Django profiler

November 10, 2007 [last comment: November 19, 2007]

I wrote simple script that can be used to profile any Django-powered web-site and find how many SQL-queries are used per page, how heavy html-pages are, etc.

To use the the script it's enough to put django-profile.py somewhere in PYTHONPATH and call it from the directory that holds projects' settings.py. Script uses internal Django client for receiving additional information about web-pages and so you even don't need to have your server running.

The idea of script is simple – it loads links from homepage, discover URLs of 'details' pages (test get_absolute_url() method of project models) and loads additional links from optionally ./profile-pages.txt.
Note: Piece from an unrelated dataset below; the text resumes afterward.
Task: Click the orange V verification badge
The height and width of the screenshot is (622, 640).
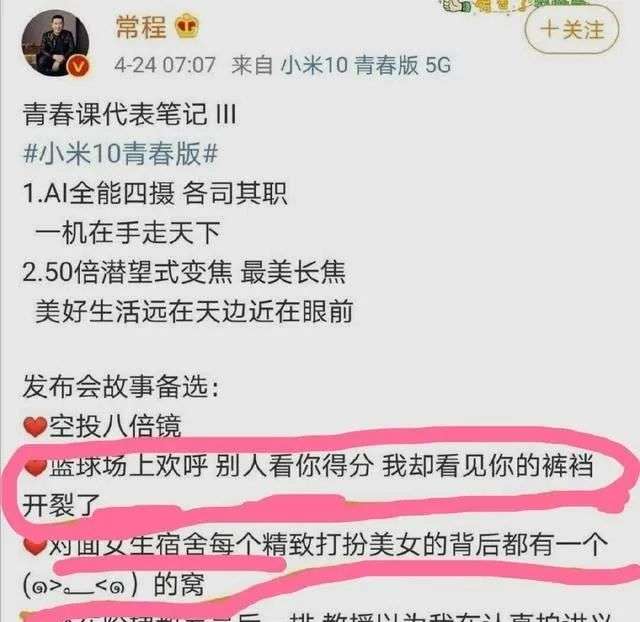Action: (x=79, y=66)

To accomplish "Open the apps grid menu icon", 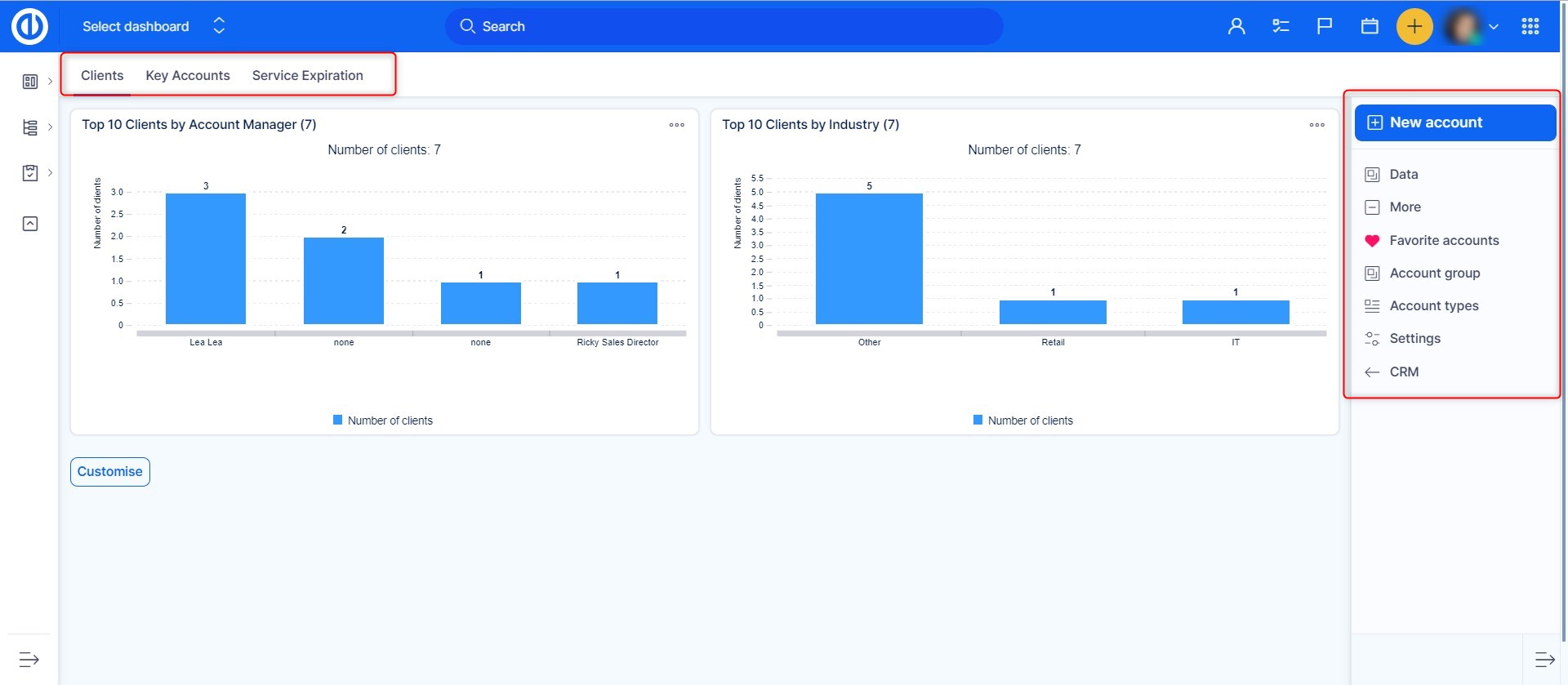I will coord(1530,26).
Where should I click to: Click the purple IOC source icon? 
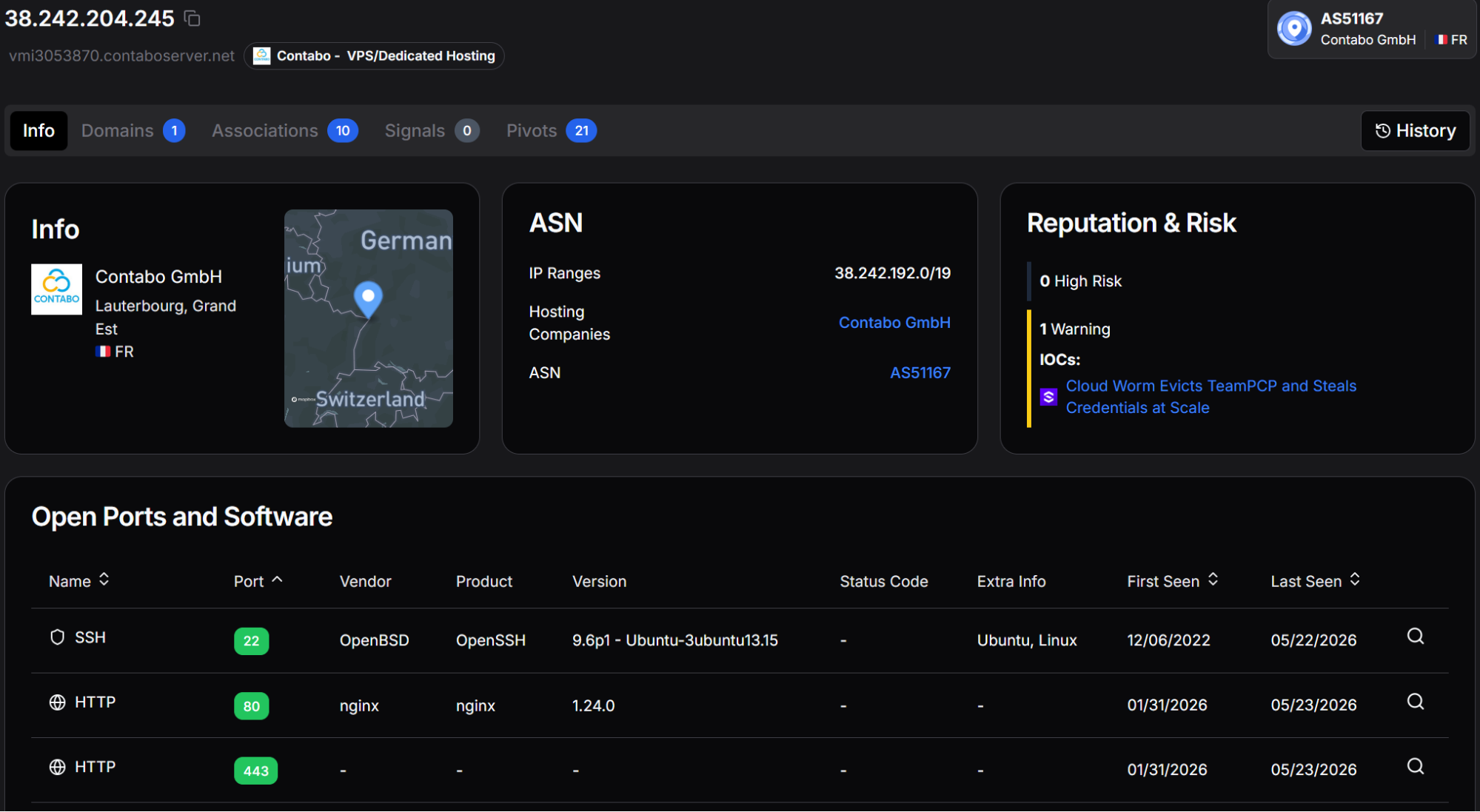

Then it acts like a web-spider trying to obtain new links from already known pages.

def get_urls(depth=3, apps=None):
    urls = set(['/'])
    if options.read_urls:
        urls.update(get_predefined_pages(options.read_urls))
        urls.update(get_model_urls())
    if depth > 1:
        urls.update(get_base_urls(urls))
    new_urls = urls

    while depth > 2 and new_urls:
        new_urls = get_urls_from_content(new_urls) - urls

        urls.update(new_urls)
        depth -= 1
    if not options.all_urls:
        urls = remove_dublicated_views(urls)
    return list(urls)

For big projects we can end with huge list of urls (for example if you have in database 1000 news stories – all can be included), so I also added ability to profile only one URL per each unique project view.

def remove_dublicated_views(hrefs):
    """Remove pages mapped to same view."""
    from django.core.urlresolvers import resolve, Resolver404

    
    resolvers = []
    unique_urls = []
    for href in hrefs:
        try:
            r = resolve(href)
            if not r:
                continue

        except Resolver404:
            continue
        view, args, kwargs = r[0], list(r[1]), r[2]        
        # resolve() don't return url mapping name,

        and when generic views are used
        # it's a problem, so we do this trick to find
        # "really" different generic views
        args = [arg for arg in args if arg not in href]
        kwargs = dict([k, v] for k, v in kwargs.items()
                      if not isinstance(v, basestring) or v not in href)
        r = (view, args, kwargs)
        if r not in resolvers:
            resolvers += [r]
            unique_urls += [href]
    return unique_urls

When all above steps were applied we have final list of urls and can profile each that is simplest part of script. For example bellow is shown how to detect number of SQL queries used per page.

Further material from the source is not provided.